I work my way back with the cable, chuck the end up over my balcony, and connect to a small extension lead that will take me some power into the living room. I plug in and switch on the standard lamp. Hooray. I now have power.

The trouble is I have a fridge in the kitchen and another fridge in next door full of figs, and lots of goodies from the garden. I have the power in the living room so I can work. Then I unplug and wander around in the dark (I've forgotten where I put the torch and cant see to light the candles). Eventually I find the table lamp that I put in the kitchen, and plug it in. Now I can cook my evening meal.

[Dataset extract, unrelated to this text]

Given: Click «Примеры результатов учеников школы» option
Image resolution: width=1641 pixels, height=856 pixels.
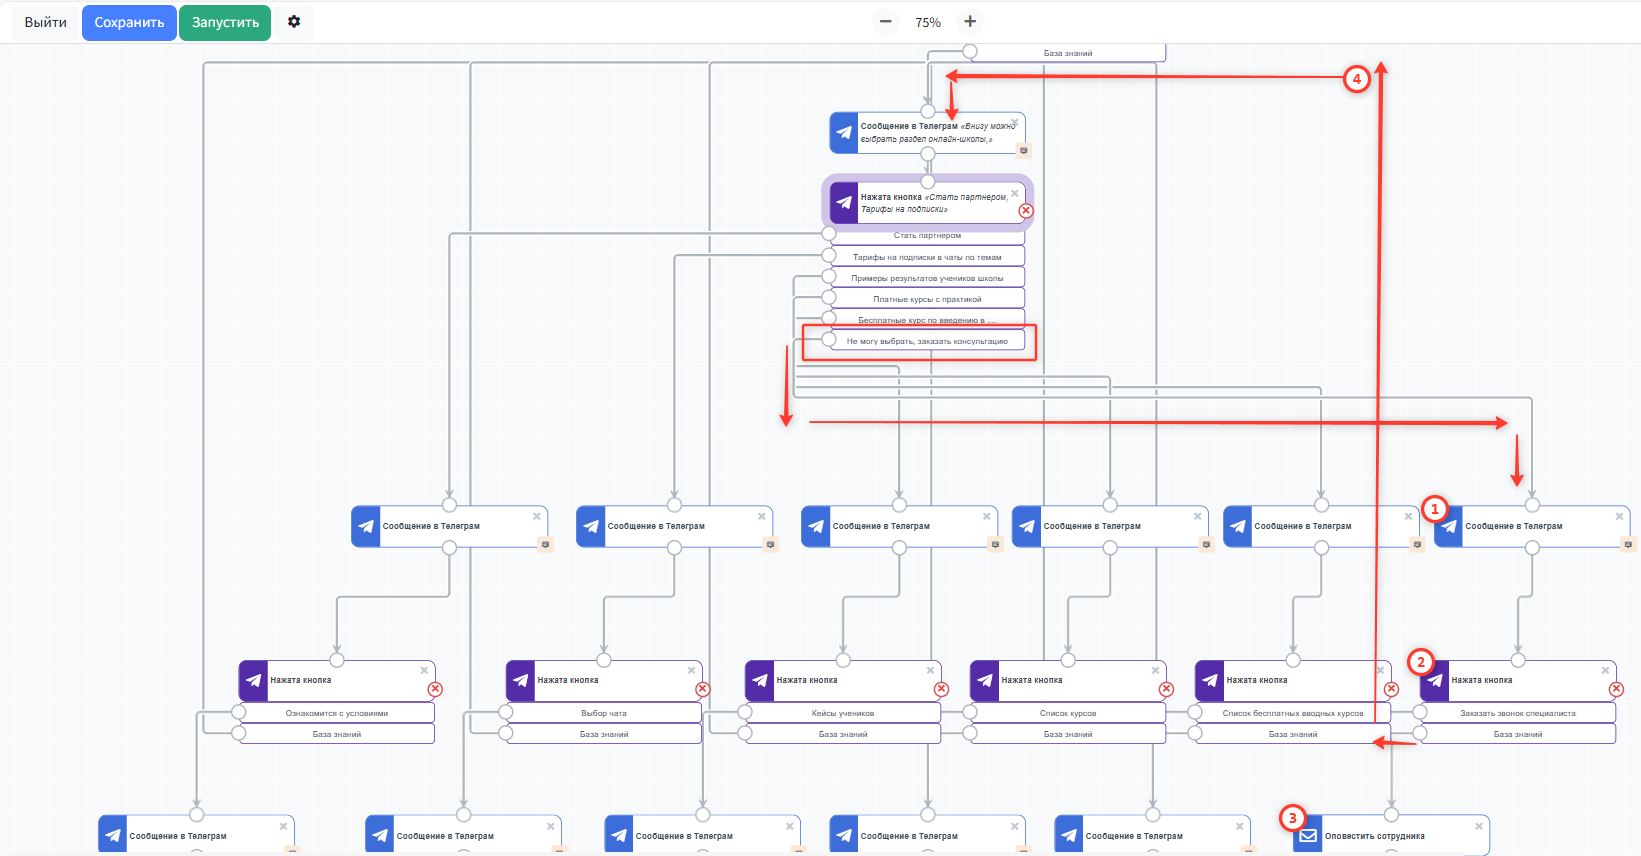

A quick re-set of the cables when I've finished, and I can have the lights on back in the living room. Before I go to bed I change it round again, and plug in the fridge. Next door fridge will have to wait till tomorrow morning, when I'll give that a boost.

Okay, I dont need water or electricity for a kip, so let's fast forward to saturday lunch time. I'm having lunch in Alcantarilha with friends. We have a great time, but when it's time to leave, Graham asks me to move my car because he needs to bump start his. Apparently the starter motor's gone.

I give him a push. It wont start. Oh no. Here we go again. How many times have I pushed a car up and down hills?

I remember one frightful time when I took mother to Lulsgate to catch a plane to Dublin. It was mid winter. It was snowing. Luslgate airfield is the only flat field for miles around. The A38, or A37, or whatever it is that goes past the airport, swans nicely up and down. For some reason my car decided to simply stop. I tried to bump start it as it rolled down the hill. It wouldn't start so I let it roll for a short way up the other side of the dip.

You try doing a three point turn on the A38 in the gloom of a winter evening in the snow, and remember, I am doing the three point turn myself with no help from the engine.

Eventually I roll it back down the hill in third gear. The bloody thing wont bloody well start. So there I am halfway up the other side of the pesky hill in the whatsisname snow, bloody cold, soaking wet, pushing this wretched car backwards and forwards doing another push-pull three point turn with traffic backing up in both directions. God, I dont even want to think about it.

But I digress. Here I am on my back lying underneath Graham's car trying to find a hook to tie the rope to. There's one at the back but not one at the front. No problem. I back my car down, and now both of us are on our backs under the back of my car looking for my hook. There isn't one.

Now we're on our backs under the front of my car looking for a hook. There isn't one.

We are now on our backs under the back of my car looking for something else to tie the rope to. Haven't I been through this movie before? How old am I? How far have I come along life's highway? Most of the time without a tow-rope or a spare key. How….. oh to hell with it.

"Look, let's tie it to this," says Graham, and we get him hitched on. I pull him back up the hill and disconnect. And now he's in the driving seat and I'm running behind this car pushing the bloody thing. It's just as well it starts.

So I can now drive back to my nice home with no electricity and no water and think sweet thoughts about the coming of christmas.